How Sean Payton and Drew Brees Can Rekindle Their Magic for 2013

Brandon Holstein@@BHolsteinNFLDM3Featured ColumnistJune 13, 2013

Both Sean Payton and Drew Brees know what it takes to win a Super Bowl, and both similarly understand the level of dedication and commitment that must be present to forge a successful business relationship.

After all, this is the same duo that led the New Orleans Saints to a title in 2010—just a mere four seasons after Brees' and Payton's arrival in New Orleans and five years following one of the most deadly and powerful tropical storms to ever make landfall in Hurricane Katrina.

However, now basically three years removed from any semblance of a true NFL offseason of working together, how exactly will Brees and Payton relight that fire and rekindle some of that kinetic energy that made them one of the league’s most magical teams and unique player-coach relationships in the entire NFL?

Certainly it goes without saying that 2012 was a bust, but as most sports fans can attest, with a new season comes all new reasons to remain hopeful and optimistic.

The only question now is, will the Saints come back “marching in,” or will 2013 be yet another example of just how difficult it can be to reestablish your name among the NFL’s elite?


Panic Is Not in the Game Plan

Like any successful relationship, it takes a period of reflection and honesty to accurately pinpoint the exact problems that directly led up to the decline of what was once a rather prosperous and budding courtship.

After all, if there was one person who had the time to sit back and reflect during the Saints’ disappointing 7-9 season, it was Payton, who told Larry Holder of The Times‑Picayune that he sometimes even resorted to “talking to the TV during games” and would find himself “shouting on the couch” during his season-long suspension.

All things being considered, however, Payton believes that the biggest reason for the drop in production wasn't because of the drama surrounding the team, but, rather, because Brees' job description changed so much in 2012.

Providing this invaluable insight, courtesy of the aforementioned article in the The Times-Picayune:

"His two greatest allies {referring to Brees} are a good defense, one that can turn the ball over, and a decent or good running game.
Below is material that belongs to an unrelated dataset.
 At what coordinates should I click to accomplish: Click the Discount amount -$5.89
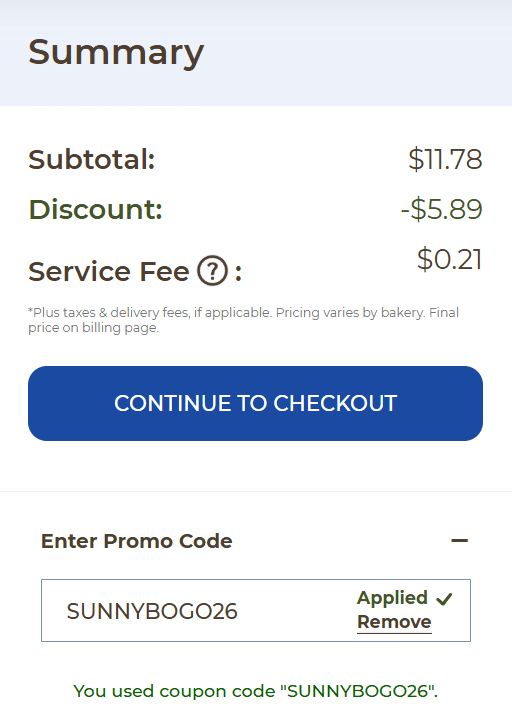[442, 209]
You wouldn't maybe necessarily guess that, but the point being is the ability to play defense and run the football are two great allies for good quarterback play. When you tell me a team is last in the league in defense and last in the running game, I'm telling you the quarterback's job description is entirely different. You get one-dimensional, you find yourself in these games where you're not controlling the game.”


From the sounds of this it would appear that not only did Payton probably watch every snap of every game from last year, but, better yet, he already has a deep understanding of where the team must improve if they're to get back to playing winning football in 2013.

Nearly any Saints fan will tell you that Payton's overall assessment is nearly spot on.

While some areas do need more tweaking than others, there is no sense in completely revamping an offense that performed admirably despite being put in some rather peculiar and otherwise desperate situations.

What Brees and the Saints offense needs now is stability—not some schematic shift or change in offensive philosophy that takes more time and energy to implement.That would be a sign of desperation and as the legendary coach Chuck Noll famously put it:

“Leaving the game plan is a sign of panic, and panic is not in our game plan.”

Those words surely ring true to this day and are far-reaching well beyond the game of football.

Coach Payton would be all the wiser to follow this old adage in resisting the urge to change something that was never all that broken to begin with.

While this is certainly not to say nothing can be fixed, it's not as if the old ball coach has been sitting on his hands all this time. In fact, he's already accomplished quite a bit, while keeping busy in both his professional and personal life over the past year and a half.

This offseason, Payton and the Saints brought in defensive coordinator Rob Ryan to install his new 3-4 defense. This decision that should mesh nicely with the current group of defensive players and personnel New Orleans currently has on its roster. 

On the other hand, Payton personally spent much of last offseason getting back in shape and focusing on his health—utilizing the benefits of Crossfit training to shed what defensive end Will Smith referred to as "baby fat," this hilarious quote coming courtesy of piece by Jeff Darlington.

But Payton hasn’t stopped there; he also recently took to Twitter, sending out this inaugural tweet on May 26th:

Certainly one can only glean so much from these most recent developments; however, it does offer us some valuable insight into Payton's revamped overall outlook and newly refreshed personal mind set.

After all, having something you love be taken away from brings with it opportunity for resentment or an opportunity for enlightenment.

By all it accounts it would appear coach Payton has chosen to take the high road. Focusing rather on the things he can change rather than the ones he cannot.

That is a key first step if Brees and the Saints are to rekindle some of the magic that made them one of the leagues most talented and genuinely likable teams not all that long ago.